Как же неловко и неуютно чувствовала себя Блондинка Актриса на тридцать шестом году своей жизни, в расцвете славы и красоты под взглядами этих мужчин, взиравших на нее без всякого вожделения. О, но за что, почему? Я ведь могла бы полюбить и вас.
Дик Трейси, отводя глаза и с оттенком мрачного удовлетворения в голосе сказал Блондинке Актрисе, что на сегодня планы Президента неожиданно изменились, а следовательно, изменятся и ее планы. Возникла ситуация, требующая его безотлагательного возвращения в Белый дом, и он вылетает туда сегодня же, вечером. Таким образом, их сегодняшняя встреча в Нью-Йорке будет урезана во времени.

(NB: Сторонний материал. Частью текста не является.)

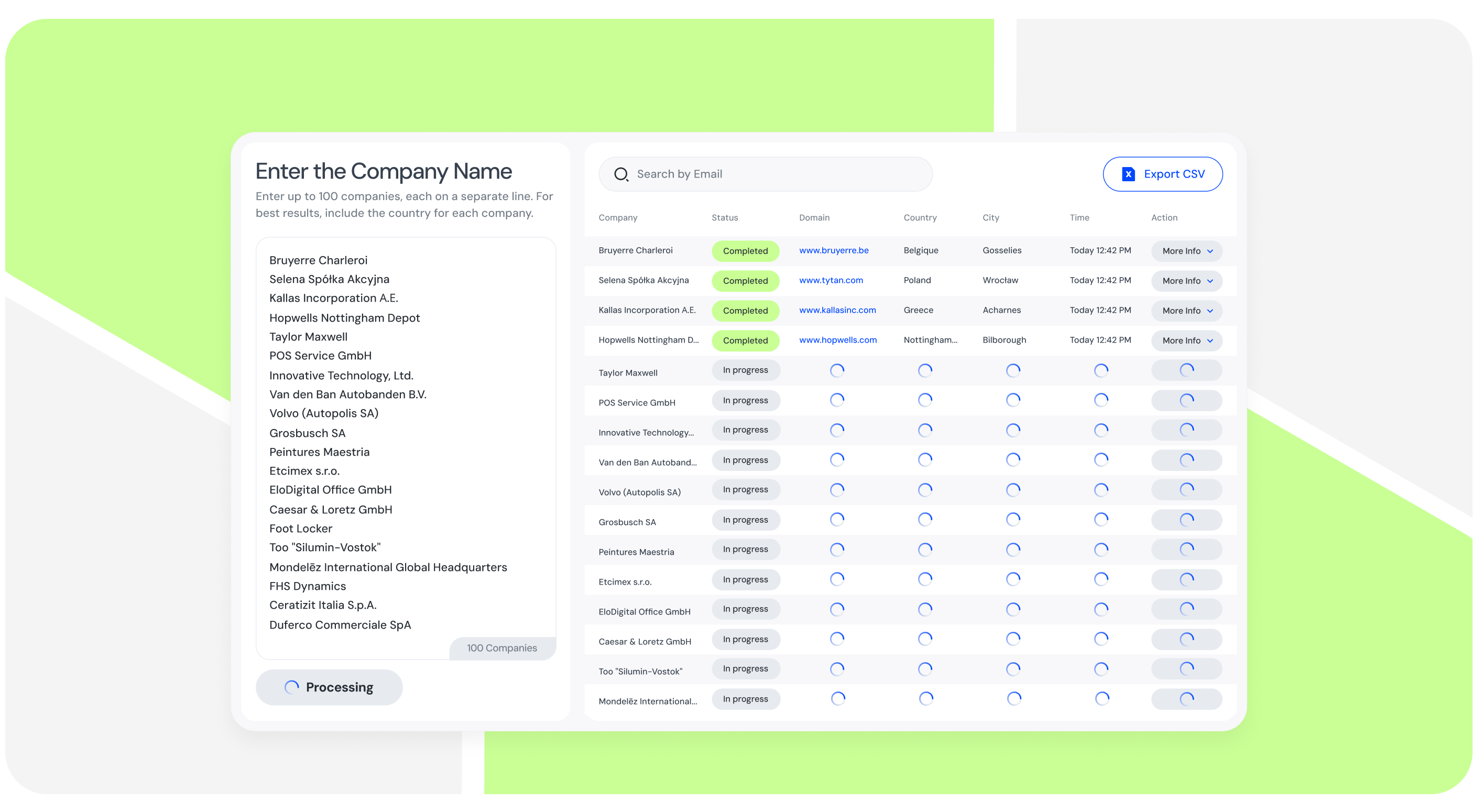Screen dimensions: 1483x812
Task: Open the www.kallasinc.com link
Action: 837,310
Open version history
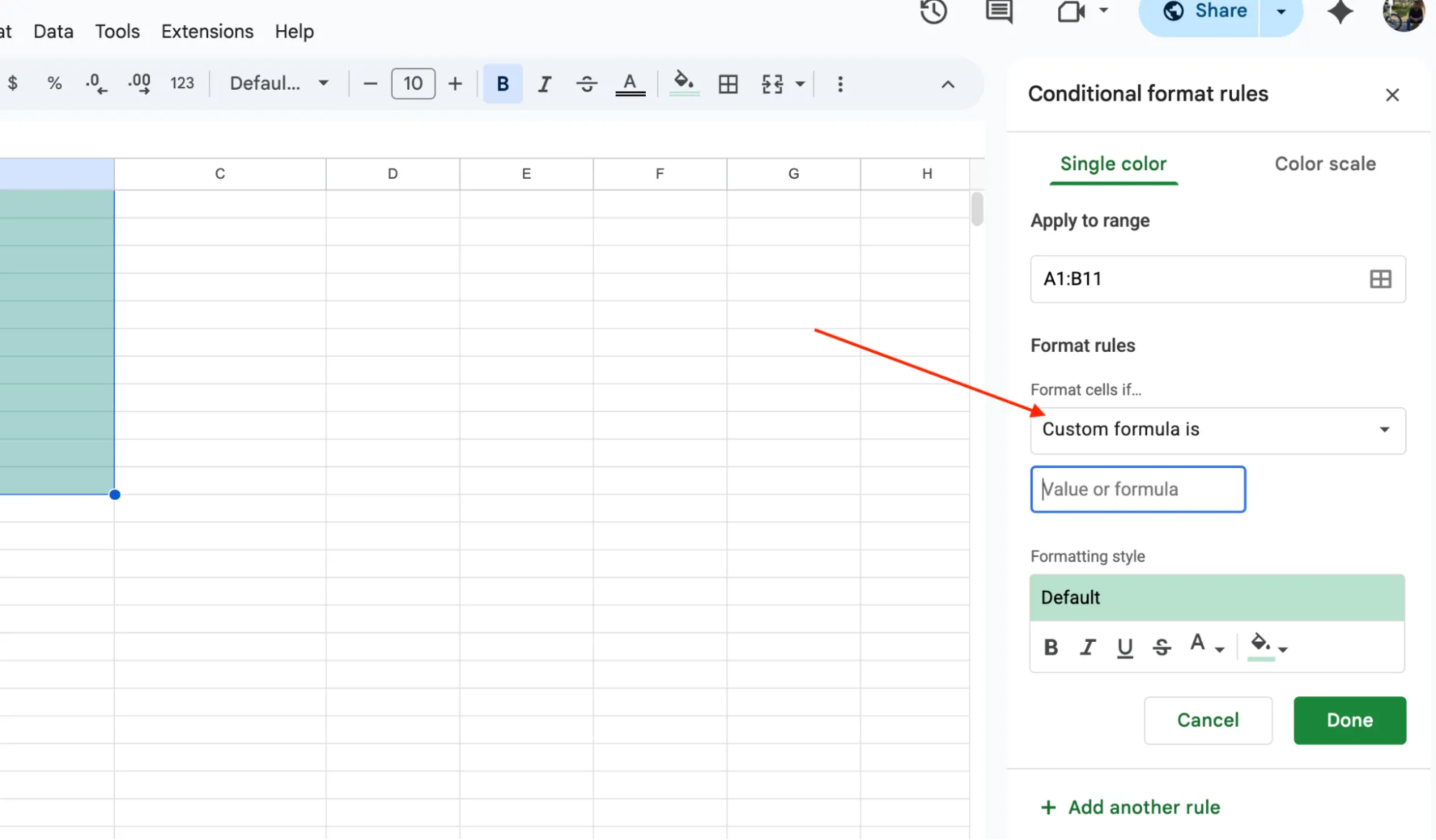 [x=933, y=12]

— Ваш обратный билет на самолет, мэм, — сказал он, протягивая ей конверт. — На ночной рейс в Лос-Анджелес. От гостиницы до Ла-Гуардиа можете взять такси, мэм.
В ушах стоял шум, но Блондинка Актриса вдруг с невероятной ясностью поняла: Мой возлюбленный не частное лицо. Он человек государственный, историческая фигура. Возможно, эта мысль служила самоутешением.
И она пробормотала в ответ только:
— О, понимаю. — Но скрыть обиду и удивление не удавалось. И разочарование — тоже. Ведь сама она была всего лишь простым человеком. Однако ей не хотелось доставлять Дику Трейси такого удовольствия — спрашивать, из-за чего возникла такая срочность, и услышать в ответ, что информация эта секретная.